# Yanmar owners



## mark777 (Jul 23, 2004)

Hello everyone.

I am very curious about how many owners of Yanmar actually participate on this forum. 

A while ago, and on a different website, a gentleman requested information from all owners of this particular tractor. He asked for model numbers; engine serial numbers, chassis numbers and any pertinent information. He did this and compiled a quite lengthy, and informative list as participation grew. 

The thread grew into many pages as the information grew, and the original idea was to compile a quick reference list available and accessible by all. Suddenly the original poster and his information was no longer available (or I somehow lost it). I don't think his intention was to utilize information for personal use, but I never found it again.

Now I am not the most savvy computer user for sure. But it would be a fountain of information to compile, catalog and post the results. I am afarid that I use the written notebook method and constantly ruffle through the papers for my own reference. 

This is just a thought, and wanted to share. 

Regards, Mark


----------



## MowHoward2210 (Nov 2, 2003)

That's a good idea, Mark.

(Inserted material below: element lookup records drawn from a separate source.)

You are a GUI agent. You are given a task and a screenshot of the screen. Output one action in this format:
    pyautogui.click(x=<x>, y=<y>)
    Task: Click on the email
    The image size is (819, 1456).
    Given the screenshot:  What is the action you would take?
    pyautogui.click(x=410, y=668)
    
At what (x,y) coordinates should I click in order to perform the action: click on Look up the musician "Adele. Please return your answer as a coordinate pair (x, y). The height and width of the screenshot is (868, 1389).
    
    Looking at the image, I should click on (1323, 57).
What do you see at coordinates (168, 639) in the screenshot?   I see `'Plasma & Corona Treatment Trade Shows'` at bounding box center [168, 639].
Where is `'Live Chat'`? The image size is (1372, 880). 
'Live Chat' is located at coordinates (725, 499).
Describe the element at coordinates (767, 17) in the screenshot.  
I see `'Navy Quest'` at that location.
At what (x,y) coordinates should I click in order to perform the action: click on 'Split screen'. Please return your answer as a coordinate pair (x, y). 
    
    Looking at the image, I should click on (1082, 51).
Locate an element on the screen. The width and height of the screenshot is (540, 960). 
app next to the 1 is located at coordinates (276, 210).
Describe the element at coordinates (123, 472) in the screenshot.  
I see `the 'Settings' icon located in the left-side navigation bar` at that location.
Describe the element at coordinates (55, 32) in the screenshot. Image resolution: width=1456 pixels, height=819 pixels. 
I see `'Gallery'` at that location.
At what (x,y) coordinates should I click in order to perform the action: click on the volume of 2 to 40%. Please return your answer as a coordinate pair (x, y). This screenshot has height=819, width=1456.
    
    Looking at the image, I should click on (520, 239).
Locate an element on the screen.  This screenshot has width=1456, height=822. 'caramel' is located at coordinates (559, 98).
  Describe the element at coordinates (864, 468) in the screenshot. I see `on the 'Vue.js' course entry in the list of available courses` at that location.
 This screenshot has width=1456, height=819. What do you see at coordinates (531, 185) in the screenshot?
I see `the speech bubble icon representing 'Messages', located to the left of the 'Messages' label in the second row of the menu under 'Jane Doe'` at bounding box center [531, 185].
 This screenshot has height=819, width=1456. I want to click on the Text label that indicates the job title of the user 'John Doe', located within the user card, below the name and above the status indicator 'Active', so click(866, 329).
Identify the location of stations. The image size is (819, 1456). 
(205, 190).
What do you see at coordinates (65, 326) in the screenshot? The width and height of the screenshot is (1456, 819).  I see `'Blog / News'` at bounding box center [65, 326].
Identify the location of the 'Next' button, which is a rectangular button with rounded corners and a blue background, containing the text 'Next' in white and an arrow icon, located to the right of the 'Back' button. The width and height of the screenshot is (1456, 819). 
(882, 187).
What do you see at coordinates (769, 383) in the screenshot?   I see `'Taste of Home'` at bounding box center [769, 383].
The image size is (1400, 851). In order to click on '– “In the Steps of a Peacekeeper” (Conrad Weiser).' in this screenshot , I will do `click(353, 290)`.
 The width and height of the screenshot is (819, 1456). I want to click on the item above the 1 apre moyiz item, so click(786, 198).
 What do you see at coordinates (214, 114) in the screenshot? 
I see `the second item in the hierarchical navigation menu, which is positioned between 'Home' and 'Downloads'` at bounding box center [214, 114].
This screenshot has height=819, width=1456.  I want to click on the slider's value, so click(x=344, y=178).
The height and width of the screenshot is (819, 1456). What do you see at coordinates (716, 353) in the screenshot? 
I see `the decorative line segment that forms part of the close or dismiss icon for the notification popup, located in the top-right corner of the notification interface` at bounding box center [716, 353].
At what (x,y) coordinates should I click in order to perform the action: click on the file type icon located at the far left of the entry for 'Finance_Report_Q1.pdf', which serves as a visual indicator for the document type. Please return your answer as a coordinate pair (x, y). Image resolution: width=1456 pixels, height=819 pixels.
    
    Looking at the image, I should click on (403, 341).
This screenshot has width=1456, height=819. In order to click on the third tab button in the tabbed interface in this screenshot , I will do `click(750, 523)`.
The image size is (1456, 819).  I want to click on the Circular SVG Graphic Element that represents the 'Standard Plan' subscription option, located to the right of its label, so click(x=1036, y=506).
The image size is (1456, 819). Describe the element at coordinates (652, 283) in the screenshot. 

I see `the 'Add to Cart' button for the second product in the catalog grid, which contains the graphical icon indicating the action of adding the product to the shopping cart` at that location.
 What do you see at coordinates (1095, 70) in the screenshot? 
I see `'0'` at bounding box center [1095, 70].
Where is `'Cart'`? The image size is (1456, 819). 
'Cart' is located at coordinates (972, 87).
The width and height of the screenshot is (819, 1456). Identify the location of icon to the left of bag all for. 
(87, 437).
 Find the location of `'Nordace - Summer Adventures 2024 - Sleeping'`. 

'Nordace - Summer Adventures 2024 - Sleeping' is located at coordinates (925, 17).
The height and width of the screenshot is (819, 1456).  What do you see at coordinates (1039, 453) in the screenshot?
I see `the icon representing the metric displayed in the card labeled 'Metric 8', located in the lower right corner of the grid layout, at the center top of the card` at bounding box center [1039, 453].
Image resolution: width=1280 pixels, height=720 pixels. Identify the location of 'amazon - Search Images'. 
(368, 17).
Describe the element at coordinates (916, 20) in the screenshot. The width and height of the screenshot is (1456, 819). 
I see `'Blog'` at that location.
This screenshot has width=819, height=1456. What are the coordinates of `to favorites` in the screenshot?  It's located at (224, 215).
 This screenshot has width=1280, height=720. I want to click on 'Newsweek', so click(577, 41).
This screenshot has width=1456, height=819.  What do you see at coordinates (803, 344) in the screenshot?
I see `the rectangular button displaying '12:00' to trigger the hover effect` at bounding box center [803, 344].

This is a relatively young site, so it might take awhile to build the Yanmar info, but there is a lot of potential as people find or are told of this site.

I can't contribute anything, as I don't own the Yanmar imports that you are talking about. However, I am really pleased with my JD 2210 which is built by Yanmar, and has a Yanmar 3cyl diesel. I have read that JD might be dropping Yanmar diesels from there tractor lines, where the Yanmar diesels have really proved themselves. I also read that they might be going to all JD diesels, which are good motors in their own right. 
Don't know if this will affect the future of the 2210 or 790/990 which are also built by Yanmar. Needless to say, Yanmar builds a reliable, proven diesel motor. 

I have seen only a couple of imported Yanmar tractors. I have always heard they are good tractors.


----------



## Durwood (Sep 16, 2003)

Yes Mark , hang in there...people are joining all the time here and as we get larger numbers then we will have more a diversity of tractor owners like Yanmar, Hinomoto, etc. I'm just a Yanmar wanna be right now. That little 1610 you built sounds about right. It and a Hinomoto E18D. I guess i'll need two tractors. . Hard to justify any right now with just a little over an acre ground....but someday.
You are right about the JD engine thing Mow. As i had mentioned before that JD and Yanmar might be parting ways. If that happens (and it looks like it's a sure thing), then don't expect Yanmar to go away quietly. They have built a solid foundation and reputation in this country. If they do decide to sell here under their own name then they should have a big price advantage over the big 3. Before , they would have to sell to the other manufacturer first like deere, or any of the other japanese tractors sold under other names then everybody involved has to make a profit. They could sell direct to the public under their name. They could compete with Mahindra, kioti and some of the other cheaper priced tractors. I can see it now...JD sues Yanmar for unfair price advantage. Oooohhh, the plot thickens..


----------



## mark777 (Jul 23, 2004)

Mow, 

As far as I'm concerned your Deeres' are what makes a perfect footnote that might read*#2TC20 engine parts interchange with JD6217. This is an example of course.

Mark


----------